Offshoring is a political football, though it remains largely out of play until election season, particularly in years like this one when there is widespread concern over domestic unemployment. This time it's the Democrats trying to use it to score some points. That's pretty common, since Democrats tend to go after the support of labor unions. Republicans often portray themselves as the party trying to remove legislative obstacles to doing business, which for many companies today includes global trade.
Thus Democrat senators are playing up last week's failure to advance the Creating American Jobs and Ending Offshoring Act as Republicans not caring about the economic concerns of middle-class Americans. Meanwhile, Republicans insist it was a bit of political theater designed to win voter support before a round of elections Democrats are worried about losing. The truth is probably somewhere in the middle. Heck, four Democrat senators and an independent, Connecticut's Joseph Lieberman, also voted against the bill.
The U.S. Chamber of Commerce opposed the bill, reported The Huffington Post, noting in a letter to the Senate that "the concept of economic growth is not a zero-sum game. Replacing a job that is based in another country with a domestic job does not stimulate economic growth or enhance the competitiveness of American worldwide companies." I'd argue that even opponents of offshoring realize it isn't that simple.

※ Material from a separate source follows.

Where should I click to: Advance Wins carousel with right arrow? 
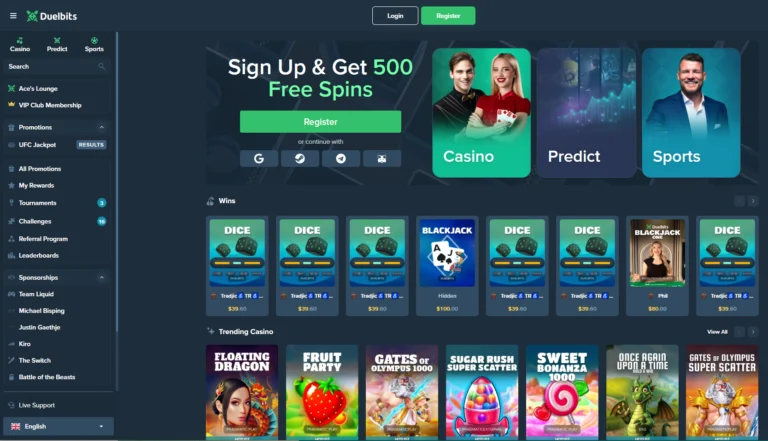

As The Washington Post's Ezra Klein wrote, the bill just wasn't a very good one. Perhaps the biggest problem was its provision for a two-year break on payroll taxes for every new employee that businesses can certify is "replacing an employee who had been performing similar duties overseas." As Klein points out, that'd be pretty hard to prove and even harder to police, providing "a new loophole for smart corporate accountants to game." Many businesses would probably make the case that any U.S. hire could conceivably replace an existing employee overseas. It's difficult to imagine big companies making any truly meaningful staff changes for a temporary tax break.
Another portion of the bill sought to end tax deferrals, a common corporate practice targeted by President Obama last spring..As I wrote then, technology companies came out in force against it, probably because multinational tech giants like IBM, HP and Microsoft all employ it. I cited a story in which the CEO of the Silicon Valley Leadership Group called Obama's proposal to end the practice "about a 20" on a Richter scale of one to 10. A third provision sought to prevent companies from taking a tax deduction or credit if they closed a domestic operation and opened a similar one overseas.
Again, wrote Klein, it's hard to imagine how either of those two provisions would be enforced. There are simpler and more elegant ways of discouraging these practices. Just lowering corporate tax rates to bring them more in line with other countries would be one of them.